**Exercise directions:** Lift out, unaltered, the lines of the material below between the line holding "Task: Select Opportunities" and the line holding "The width and height of the screenshot is (2048, 1536).", counting both.

**Record excerpts:**

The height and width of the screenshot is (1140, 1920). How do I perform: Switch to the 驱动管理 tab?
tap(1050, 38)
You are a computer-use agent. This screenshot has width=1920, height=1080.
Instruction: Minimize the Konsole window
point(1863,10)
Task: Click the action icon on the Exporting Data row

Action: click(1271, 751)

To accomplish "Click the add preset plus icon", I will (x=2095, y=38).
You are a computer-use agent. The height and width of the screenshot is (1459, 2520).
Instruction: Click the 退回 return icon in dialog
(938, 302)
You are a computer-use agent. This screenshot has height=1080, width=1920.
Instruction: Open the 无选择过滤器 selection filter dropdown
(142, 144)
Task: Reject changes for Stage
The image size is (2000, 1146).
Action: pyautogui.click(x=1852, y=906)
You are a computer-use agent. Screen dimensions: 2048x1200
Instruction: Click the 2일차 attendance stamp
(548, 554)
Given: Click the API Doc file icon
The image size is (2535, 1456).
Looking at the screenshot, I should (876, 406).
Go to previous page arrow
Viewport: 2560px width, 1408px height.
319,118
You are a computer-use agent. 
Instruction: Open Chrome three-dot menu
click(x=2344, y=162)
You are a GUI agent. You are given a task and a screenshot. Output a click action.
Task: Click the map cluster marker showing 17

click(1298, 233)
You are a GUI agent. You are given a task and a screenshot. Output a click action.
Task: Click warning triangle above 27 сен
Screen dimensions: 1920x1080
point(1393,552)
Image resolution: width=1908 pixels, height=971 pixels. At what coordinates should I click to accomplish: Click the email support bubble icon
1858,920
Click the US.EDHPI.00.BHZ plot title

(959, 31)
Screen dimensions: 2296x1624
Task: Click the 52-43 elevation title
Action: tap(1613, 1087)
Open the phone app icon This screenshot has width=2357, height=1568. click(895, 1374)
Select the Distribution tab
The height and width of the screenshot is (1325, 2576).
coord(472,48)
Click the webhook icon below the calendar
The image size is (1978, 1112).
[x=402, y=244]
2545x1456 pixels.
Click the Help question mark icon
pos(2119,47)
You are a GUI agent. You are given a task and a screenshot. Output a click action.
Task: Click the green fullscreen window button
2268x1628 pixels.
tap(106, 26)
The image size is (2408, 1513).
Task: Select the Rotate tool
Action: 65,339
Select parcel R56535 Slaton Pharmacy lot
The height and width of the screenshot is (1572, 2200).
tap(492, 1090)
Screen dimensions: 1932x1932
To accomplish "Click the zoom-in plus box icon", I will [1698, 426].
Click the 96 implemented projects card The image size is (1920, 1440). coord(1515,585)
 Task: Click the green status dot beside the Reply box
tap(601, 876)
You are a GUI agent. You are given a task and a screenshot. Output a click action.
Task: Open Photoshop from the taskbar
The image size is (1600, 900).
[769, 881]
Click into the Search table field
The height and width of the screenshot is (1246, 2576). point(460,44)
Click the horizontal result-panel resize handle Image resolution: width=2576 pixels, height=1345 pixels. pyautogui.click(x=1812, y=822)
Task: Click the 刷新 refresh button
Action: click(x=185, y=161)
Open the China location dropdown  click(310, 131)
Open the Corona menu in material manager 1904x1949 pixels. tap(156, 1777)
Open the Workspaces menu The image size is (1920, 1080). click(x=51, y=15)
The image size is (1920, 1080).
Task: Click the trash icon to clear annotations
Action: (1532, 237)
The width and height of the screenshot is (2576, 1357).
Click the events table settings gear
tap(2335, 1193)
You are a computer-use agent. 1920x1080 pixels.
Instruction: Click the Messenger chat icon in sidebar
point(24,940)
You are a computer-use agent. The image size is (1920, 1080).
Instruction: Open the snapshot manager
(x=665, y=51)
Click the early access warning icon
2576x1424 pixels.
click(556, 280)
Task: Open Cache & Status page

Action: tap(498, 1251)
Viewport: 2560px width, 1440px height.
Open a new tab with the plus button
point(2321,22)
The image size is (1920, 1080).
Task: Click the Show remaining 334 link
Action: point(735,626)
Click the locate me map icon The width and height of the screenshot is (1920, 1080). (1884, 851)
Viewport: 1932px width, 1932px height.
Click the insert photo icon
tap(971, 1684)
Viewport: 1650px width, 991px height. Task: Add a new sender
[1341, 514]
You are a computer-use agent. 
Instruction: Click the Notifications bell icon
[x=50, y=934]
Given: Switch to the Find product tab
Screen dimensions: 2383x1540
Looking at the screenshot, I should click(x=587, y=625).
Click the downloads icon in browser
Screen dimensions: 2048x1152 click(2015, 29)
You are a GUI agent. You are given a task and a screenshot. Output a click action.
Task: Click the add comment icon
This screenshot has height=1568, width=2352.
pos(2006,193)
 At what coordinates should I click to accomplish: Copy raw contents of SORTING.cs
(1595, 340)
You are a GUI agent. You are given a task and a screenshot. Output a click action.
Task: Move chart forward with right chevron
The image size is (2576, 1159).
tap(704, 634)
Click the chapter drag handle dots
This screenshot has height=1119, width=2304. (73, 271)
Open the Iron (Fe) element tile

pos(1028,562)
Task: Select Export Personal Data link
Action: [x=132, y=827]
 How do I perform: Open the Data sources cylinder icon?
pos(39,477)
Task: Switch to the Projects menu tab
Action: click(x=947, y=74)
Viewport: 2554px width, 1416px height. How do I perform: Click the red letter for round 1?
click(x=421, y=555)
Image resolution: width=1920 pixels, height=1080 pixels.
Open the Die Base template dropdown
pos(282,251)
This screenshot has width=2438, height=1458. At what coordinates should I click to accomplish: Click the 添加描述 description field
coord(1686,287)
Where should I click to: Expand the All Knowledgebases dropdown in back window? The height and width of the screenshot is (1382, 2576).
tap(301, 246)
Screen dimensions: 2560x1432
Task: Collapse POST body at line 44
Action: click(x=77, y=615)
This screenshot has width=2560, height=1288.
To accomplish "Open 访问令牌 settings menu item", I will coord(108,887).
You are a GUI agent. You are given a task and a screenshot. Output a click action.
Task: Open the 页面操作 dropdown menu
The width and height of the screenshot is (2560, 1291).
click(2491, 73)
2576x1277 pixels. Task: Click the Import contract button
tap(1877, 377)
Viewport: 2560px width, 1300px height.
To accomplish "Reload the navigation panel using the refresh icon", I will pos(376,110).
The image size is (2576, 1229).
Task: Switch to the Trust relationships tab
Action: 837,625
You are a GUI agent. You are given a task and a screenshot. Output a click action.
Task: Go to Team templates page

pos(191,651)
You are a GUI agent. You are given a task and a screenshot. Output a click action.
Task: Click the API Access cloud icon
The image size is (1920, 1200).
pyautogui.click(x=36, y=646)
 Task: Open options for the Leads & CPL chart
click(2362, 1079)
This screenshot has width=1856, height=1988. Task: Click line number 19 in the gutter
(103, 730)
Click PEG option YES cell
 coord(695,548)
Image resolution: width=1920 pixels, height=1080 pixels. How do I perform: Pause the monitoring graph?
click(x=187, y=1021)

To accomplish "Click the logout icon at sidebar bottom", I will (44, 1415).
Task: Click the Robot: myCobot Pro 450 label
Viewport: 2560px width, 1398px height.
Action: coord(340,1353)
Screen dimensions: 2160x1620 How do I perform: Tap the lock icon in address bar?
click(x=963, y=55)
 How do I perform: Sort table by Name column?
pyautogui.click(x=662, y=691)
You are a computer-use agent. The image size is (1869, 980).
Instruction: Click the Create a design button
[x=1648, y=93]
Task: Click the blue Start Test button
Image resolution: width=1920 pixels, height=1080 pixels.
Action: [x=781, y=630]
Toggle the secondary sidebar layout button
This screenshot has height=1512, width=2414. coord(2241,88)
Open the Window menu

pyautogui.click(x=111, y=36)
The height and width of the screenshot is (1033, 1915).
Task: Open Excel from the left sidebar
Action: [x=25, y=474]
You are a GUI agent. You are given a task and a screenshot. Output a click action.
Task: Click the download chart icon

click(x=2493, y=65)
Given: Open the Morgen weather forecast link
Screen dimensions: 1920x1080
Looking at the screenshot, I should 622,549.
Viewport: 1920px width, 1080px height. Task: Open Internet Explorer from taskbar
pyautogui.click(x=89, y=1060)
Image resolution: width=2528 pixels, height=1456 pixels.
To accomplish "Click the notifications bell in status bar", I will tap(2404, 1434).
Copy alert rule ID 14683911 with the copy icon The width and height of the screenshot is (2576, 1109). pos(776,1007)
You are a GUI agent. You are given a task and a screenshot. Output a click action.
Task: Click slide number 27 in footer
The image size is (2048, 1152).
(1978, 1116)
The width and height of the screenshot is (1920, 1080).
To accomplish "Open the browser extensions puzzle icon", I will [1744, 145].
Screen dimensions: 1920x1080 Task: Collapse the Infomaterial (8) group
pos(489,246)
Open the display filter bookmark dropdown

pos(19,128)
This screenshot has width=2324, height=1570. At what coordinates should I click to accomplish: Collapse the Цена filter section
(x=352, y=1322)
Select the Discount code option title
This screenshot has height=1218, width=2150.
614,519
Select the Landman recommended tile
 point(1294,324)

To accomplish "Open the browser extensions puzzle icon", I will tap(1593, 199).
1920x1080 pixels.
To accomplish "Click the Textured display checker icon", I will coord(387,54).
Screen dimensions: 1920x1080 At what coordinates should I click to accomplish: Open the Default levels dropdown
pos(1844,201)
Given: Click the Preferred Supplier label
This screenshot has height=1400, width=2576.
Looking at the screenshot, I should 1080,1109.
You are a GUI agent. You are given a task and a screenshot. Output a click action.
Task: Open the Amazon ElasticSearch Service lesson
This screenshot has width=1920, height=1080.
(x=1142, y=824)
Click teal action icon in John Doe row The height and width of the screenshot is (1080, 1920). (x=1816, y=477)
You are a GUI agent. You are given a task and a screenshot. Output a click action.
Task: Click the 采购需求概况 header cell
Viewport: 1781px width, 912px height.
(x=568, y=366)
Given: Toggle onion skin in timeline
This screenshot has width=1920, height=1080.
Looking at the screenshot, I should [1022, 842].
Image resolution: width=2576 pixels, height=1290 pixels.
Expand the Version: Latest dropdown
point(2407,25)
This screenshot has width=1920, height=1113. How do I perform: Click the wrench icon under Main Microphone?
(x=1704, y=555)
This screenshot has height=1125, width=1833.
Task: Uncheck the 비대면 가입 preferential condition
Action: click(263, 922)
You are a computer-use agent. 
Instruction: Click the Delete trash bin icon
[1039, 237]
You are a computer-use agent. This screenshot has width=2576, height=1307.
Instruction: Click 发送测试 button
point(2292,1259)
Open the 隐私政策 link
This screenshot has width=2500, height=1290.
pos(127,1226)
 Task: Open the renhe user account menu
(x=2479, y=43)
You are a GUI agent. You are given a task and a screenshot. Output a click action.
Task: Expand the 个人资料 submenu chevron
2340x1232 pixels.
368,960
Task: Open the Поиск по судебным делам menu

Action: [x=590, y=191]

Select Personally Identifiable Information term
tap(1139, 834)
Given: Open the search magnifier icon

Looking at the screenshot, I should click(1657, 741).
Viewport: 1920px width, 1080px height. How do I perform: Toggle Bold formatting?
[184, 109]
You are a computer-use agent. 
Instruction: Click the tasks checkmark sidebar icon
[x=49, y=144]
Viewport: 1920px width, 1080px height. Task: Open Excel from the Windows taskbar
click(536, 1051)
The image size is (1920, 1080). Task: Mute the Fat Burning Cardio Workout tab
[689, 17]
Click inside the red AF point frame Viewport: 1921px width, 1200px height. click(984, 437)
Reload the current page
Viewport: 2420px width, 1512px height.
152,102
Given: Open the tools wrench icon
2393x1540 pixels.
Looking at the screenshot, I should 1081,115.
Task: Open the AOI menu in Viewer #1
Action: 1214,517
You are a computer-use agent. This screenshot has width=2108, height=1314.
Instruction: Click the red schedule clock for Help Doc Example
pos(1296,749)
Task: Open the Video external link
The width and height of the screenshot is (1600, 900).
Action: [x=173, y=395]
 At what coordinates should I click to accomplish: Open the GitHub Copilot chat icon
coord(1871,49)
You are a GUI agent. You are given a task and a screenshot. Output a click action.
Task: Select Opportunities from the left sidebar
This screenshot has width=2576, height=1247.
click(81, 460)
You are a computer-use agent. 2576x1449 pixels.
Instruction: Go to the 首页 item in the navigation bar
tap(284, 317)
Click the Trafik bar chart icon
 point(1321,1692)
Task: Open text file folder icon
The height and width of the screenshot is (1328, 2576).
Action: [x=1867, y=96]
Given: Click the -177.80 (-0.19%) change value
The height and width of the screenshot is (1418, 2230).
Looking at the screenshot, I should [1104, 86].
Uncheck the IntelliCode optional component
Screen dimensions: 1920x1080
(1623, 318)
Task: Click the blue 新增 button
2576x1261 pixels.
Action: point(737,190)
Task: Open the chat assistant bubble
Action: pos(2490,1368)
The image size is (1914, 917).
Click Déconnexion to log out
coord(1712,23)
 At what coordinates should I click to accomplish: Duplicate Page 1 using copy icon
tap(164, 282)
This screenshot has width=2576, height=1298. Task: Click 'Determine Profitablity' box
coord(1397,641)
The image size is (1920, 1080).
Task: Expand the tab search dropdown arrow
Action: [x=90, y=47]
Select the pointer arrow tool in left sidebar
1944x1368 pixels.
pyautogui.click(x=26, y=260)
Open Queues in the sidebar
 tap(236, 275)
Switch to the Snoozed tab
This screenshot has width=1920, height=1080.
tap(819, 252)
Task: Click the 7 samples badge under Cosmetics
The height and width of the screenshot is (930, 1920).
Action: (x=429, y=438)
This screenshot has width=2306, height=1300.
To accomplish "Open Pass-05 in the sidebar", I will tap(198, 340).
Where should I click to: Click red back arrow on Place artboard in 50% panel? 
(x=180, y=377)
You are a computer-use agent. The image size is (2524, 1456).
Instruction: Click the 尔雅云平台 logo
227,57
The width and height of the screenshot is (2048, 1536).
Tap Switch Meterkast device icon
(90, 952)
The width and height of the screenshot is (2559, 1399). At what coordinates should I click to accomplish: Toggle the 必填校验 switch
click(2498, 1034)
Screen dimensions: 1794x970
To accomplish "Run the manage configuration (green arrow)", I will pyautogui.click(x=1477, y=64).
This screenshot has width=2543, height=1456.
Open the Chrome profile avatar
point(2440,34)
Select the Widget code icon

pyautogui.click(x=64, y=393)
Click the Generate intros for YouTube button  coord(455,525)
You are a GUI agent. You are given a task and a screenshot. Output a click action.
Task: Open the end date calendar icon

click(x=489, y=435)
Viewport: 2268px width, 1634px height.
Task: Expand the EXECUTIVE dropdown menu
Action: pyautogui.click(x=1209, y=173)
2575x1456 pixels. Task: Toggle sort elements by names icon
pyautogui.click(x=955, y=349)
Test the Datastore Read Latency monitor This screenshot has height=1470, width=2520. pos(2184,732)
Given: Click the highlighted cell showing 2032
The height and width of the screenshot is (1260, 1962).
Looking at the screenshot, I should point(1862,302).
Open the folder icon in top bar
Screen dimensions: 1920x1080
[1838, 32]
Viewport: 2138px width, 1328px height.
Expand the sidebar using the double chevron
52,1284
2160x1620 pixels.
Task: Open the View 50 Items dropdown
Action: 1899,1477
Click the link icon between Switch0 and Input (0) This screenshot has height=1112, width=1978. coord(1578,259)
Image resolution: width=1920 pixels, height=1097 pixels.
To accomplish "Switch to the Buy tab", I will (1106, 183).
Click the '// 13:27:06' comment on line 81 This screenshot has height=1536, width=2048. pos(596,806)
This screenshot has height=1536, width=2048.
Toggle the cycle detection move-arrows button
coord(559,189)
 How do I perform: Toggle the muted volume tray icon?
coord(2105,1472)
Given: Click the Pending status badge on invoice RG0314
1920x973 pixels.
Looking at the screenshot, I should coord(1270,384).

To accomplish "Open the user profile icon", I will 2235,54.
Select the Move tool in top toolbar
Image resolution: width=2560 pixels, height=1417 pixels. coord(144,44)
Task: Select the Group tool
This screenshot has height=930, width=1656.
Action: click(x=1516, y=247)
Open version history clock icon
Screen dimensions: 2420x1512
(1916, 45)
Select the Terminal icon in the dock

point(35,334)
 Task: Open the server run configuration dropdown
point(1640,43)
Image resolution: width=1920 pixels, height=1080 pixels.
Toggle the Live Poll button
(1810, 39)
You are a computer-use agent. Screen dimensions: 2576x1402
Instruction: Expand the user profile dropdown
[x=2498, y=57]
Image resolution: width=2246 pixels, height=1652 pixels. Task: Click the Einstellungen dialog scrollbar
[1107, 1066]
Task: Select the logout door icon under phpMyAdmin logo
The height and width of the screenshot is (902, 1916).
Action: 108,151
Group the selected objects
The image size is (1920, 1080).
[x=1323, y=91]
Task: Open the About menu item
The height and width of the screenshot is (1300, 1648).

**Answer section:**
Task: Select Opportunities from the left sidebar
This screenshot has width=2576, height=1247.
click(81, 460)
You are a computer-use agent. 2576x1449 pixels.
Instruction: Go to the 首页 item in the navigation bar
tap(284, 317)
Click the Trafik bar chart icon
 point(1321,1692)
Task: Open text file folder icon
The height and width of the screenshot is (1328, 2576).
Action: [x=1867, y=96]
Given: Click the -177.80 (-0.19%) change value
The height and width of the screenshot is (1418, 2230).
Looking at the screenshot, I should [1104, 86].
Uncheck the IntelliCode optional component
Screen dimensions: 1920x1080
(1623, 318)
Task: Click the blue 新增 button
2576x1261 pixels.
Action: point(737,190)
Task: Open the chat assistant bubble
Action: pos(2490,1368)
The image size is (1914, 917).
Click Déconnexion to log out
coord(1712,23)
 At what coordinates should I click to accomplish: Duplicate Page 1 using copy icon
tap(164, 282)
This screenshot has width=2576, height=1298. Task: Click 'Determine Profitablity' box
coord(1397,641)
The image size is (1920, 1080).
Task: Expand the tab search dropdown arrow
Action: [x=90, y=47]
Select the pointer arrow tool in left sidebar
1944x1368 pixels.
pyautogui.click(x=26, y=260)
Open Queues in the sidebar
 tap(236, 275)
Switch to the Snoozed tab
This screenshot has width=1920, height=1080.
tap(819, 252)
Task: Click the 7 samples badge under Cosmetics
The height and width of the screenshot is (930, 1920).
Action: (x=429, y=438)
This screenshot has width=2306, height=1300.
To accomplish "Open Pass-05 in the sidebar", I will tap(198, 340).
Where should I click to: Click red back arrow on Place artboard in 50% panel? 
(x=180, y=377)
You are a computer-use agent. The image size is (2524, 1456).
Instruction: Click the 尔雅云平台 logo
227,57
The width and height of the screenshot is (2048, 1536).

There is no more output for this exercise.